# +++ Türchen 1 +++



## Gert-Show (1. Dezember 2022)

Hä? Das ist Türchen 23? 

Aber egal, besser früh als nie"! Ich überliste damit alle fangbaren Spezies der OCC 2023!


----------



## hanzz (1. Dezember 2022)

Ach das sieht nach einer schicken Barschrolle aus.
Macht bestimmt auch Spaß an der UL auf Grundeln.

Bitte verlost dann noch passend eine dünne rote Schnur


----------



## masu1963 (1. Dezember 2022)

Ich habe noch keinen Plan, was ich meinem Mann zu Weihnachten schenken soll.  Wenn ich diese Rolle gewinne, hätte sich mein Problem erledigt und mein Mann könnte nächstes Jahr mit der Rolle den Esox überlisten . Das hätte auch den Vorteil, dass ich meine Ruhe habe, wenn er loszieht.


----------



## pikehunter (1. Dezember 2022)

Auf Barsch und zum Finess angeln auf Zander kann ich mir diese Rolle 
sehr gut vorstellen.

Ich wünsche allen Teilnehmern viel Erfolg!


----------



## Spaßfischer (1. Dezember 2022)

Ich würde die Rolle zum Barsch und Zander angeln nehmen.


----------



## Kehrinho (1. Dezember 2022)

Juhu endlich wieder der Anglerboard Adventskalender 

Ich würde mit der Rolle gerne auf Zander angeln 

Ich wünsche allen viel Erfolg.


----------



## Ruhrpottkopp (1. Dezember 2022)

Hallo,
bei mir müsste die Rolle wohl auf Barsch oder Zander herhalten und vielleicht auch mal einem Hecht standhalten.

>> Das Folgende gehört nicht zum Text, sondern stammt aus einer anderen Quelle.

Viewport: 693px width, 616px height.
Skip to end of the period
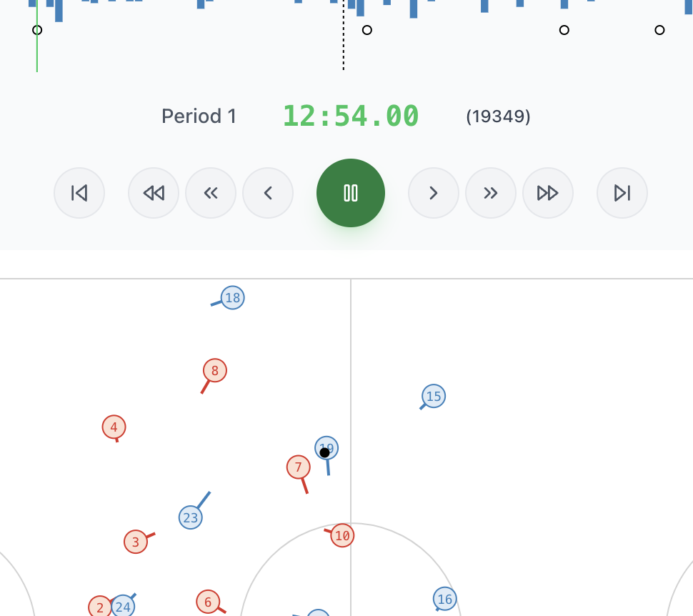click(x=622, y=193)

Ich wünsche eine schöne Adventszeit.


----------



## Bene MK1 (1. Dezember 2022)

Natürlich Barsche


----------



## Kay1 (1. Dezember 2022)

Ich würde die zum zandern nutzen.


----------



## Riesenangler (1. Dezember 2022)

Nen großen Hecht oder einen kleinen Walli würde ich der schon antun wollen.


----------



## vermesser (1. Dezember 2022)

Passt an eine meiner Barschruten ;-) , also für Barsch, Forelle und Döbel.


----------



## Sepp Meier (1. Dezember 2022)

Ich möchte mit der Rolle gerne auf Elbzander gehen


----------



## Hering 58 (1. Dezember 2022)

Bei mir müsste die Rolle wohl auf  Zander herhalten .


----------



## sprogoe (1. Dezember 2022)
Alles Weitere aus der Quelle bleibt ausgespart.